* _Problem_
Without pictures, repeat exactly the lines from the one containing "750x441 pixels." through the end of the entries.

* _Data extract_

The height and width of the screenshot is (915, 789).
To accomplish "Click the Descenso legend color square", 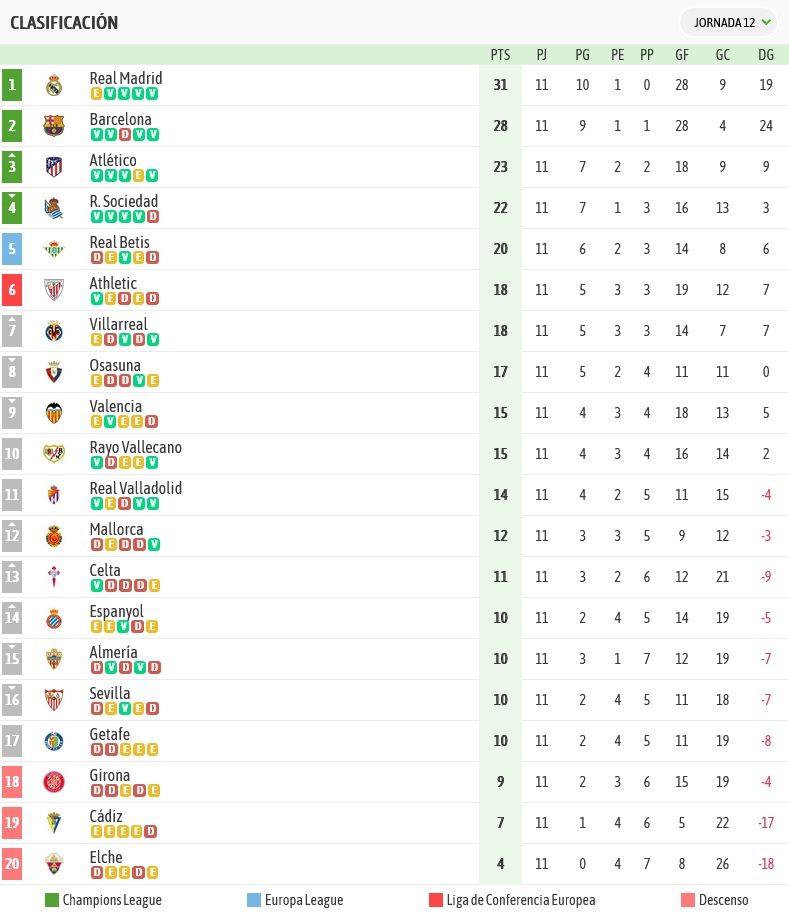I will coord(688,900).
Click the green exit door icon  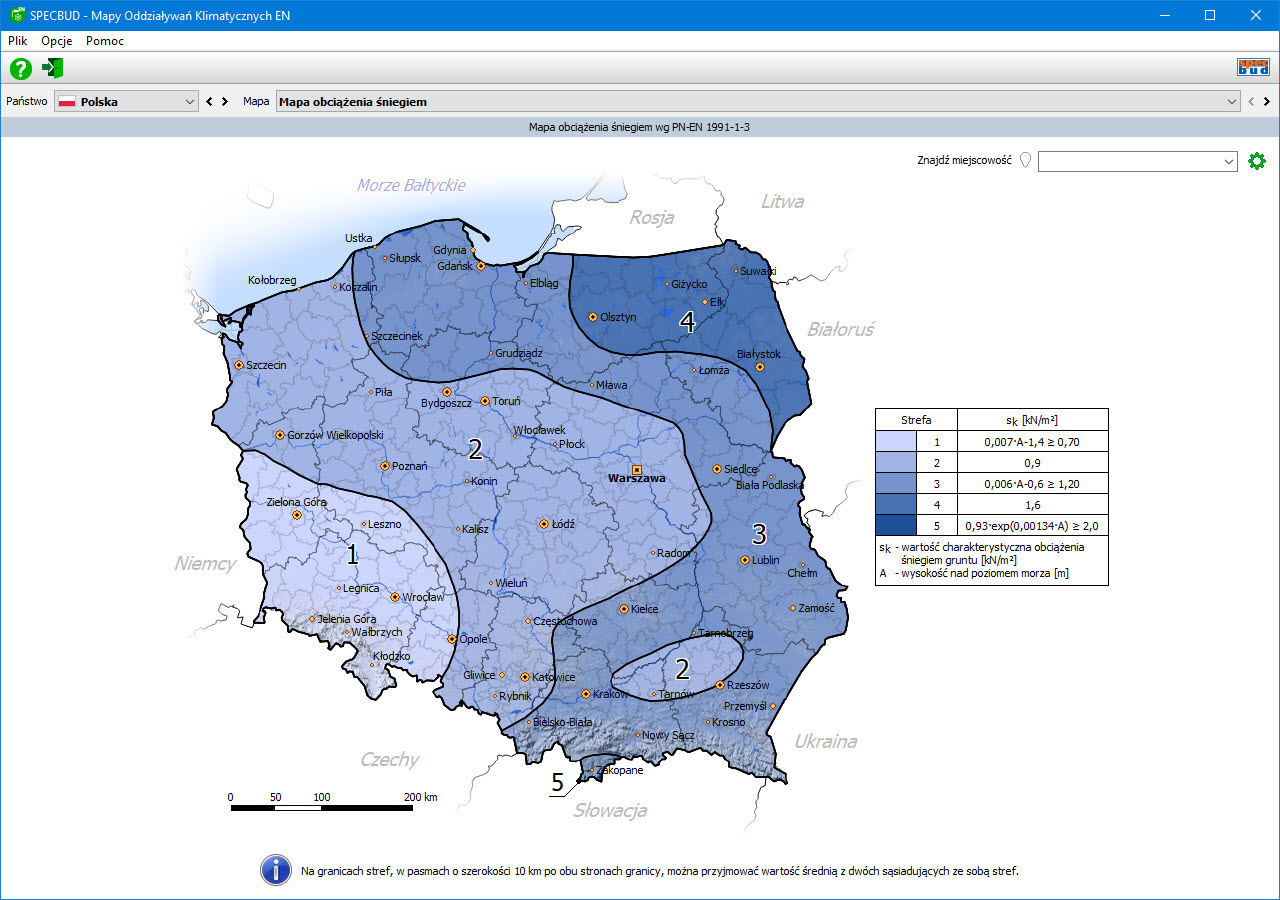[x=53, y=68]
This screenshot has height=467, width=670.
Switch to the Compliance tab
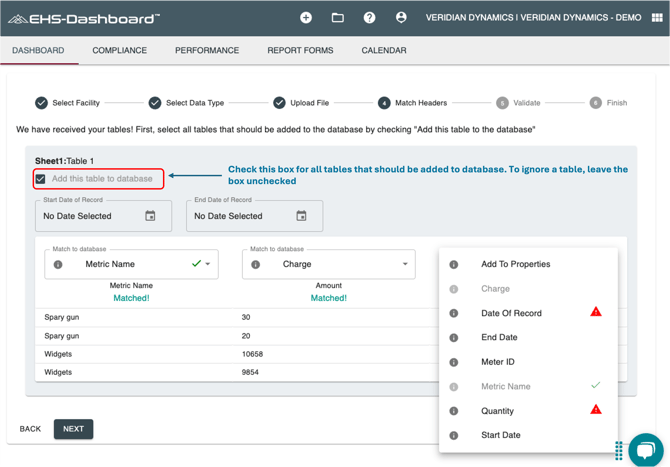119,50
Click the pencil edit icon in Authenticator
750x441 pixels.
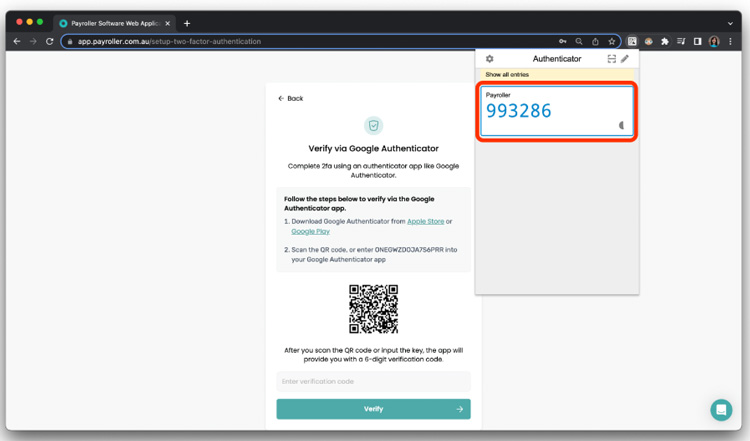coord(625,59)
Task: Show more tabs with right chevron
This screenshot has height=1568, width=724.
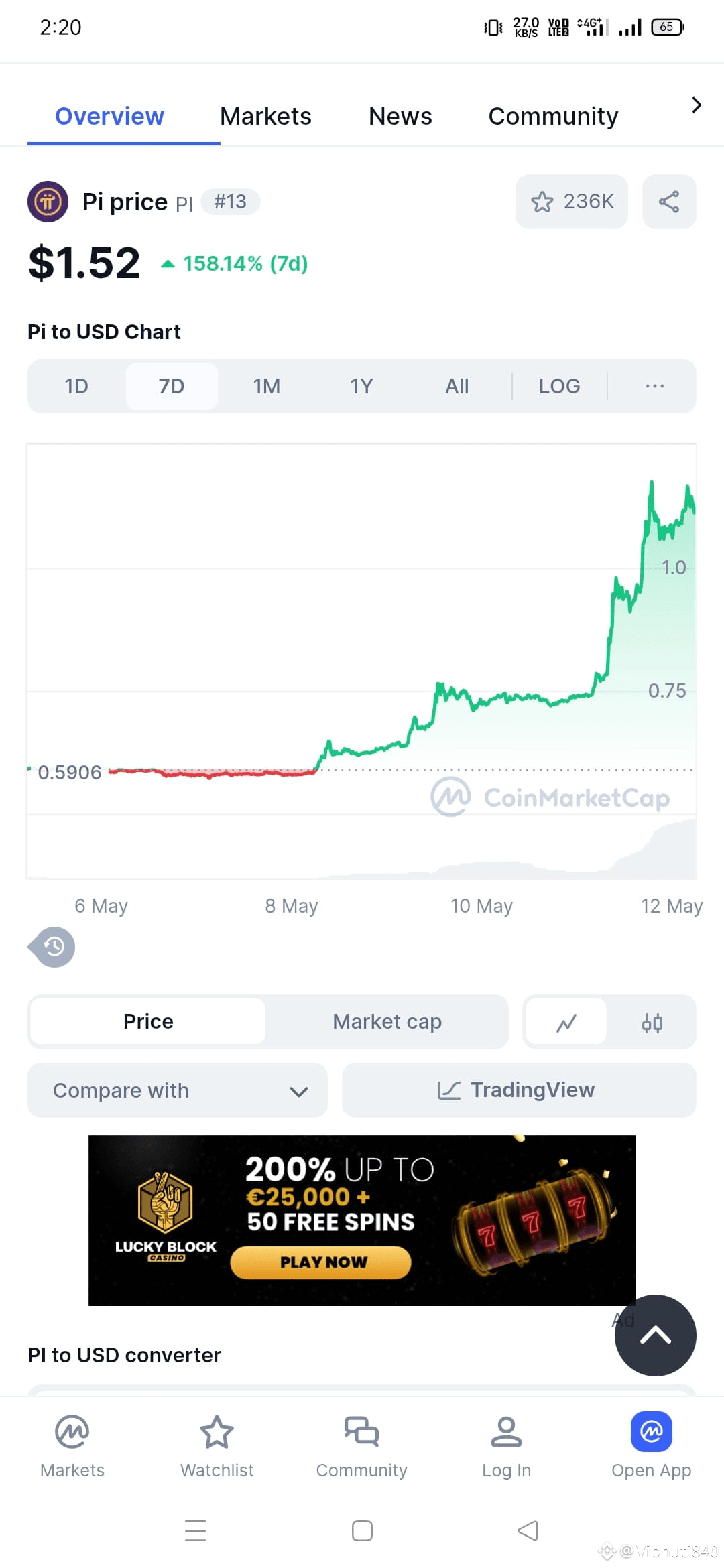Action: click(697, 105)
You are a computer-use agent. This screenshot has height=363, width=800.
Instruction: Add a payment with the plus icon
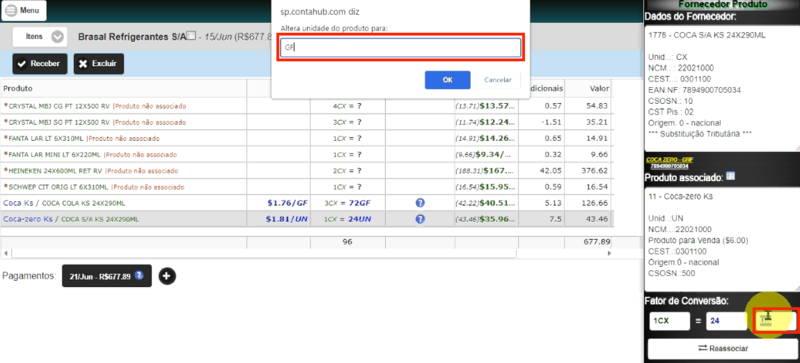pyautogui.click(x=167, y=276)
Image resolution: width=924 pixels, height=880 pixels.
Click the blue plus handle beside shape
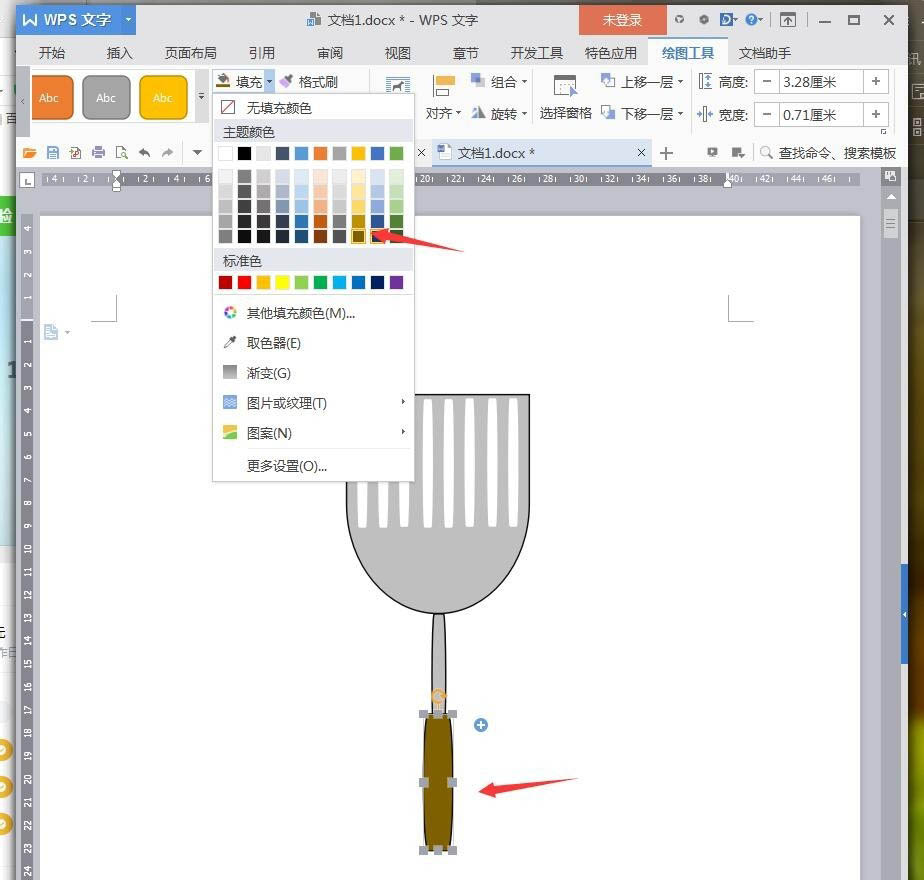[481, 725]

* _Exercise response_
750x441 pixels.
coord(625,59)
Task: Show more tabs with right chevron
This screenshot has height=1568, width=724.
Action: click(697, 105)
You are a computer-use agent. This screenshot has height=363, width=800.
Instruction: Add a payment with the plus icon
pyautogui.click(x=167, y=276)
Image resolution: width=924 pixels, height=880 pixels.
Click the blue plus handle beside shape
[481, 725]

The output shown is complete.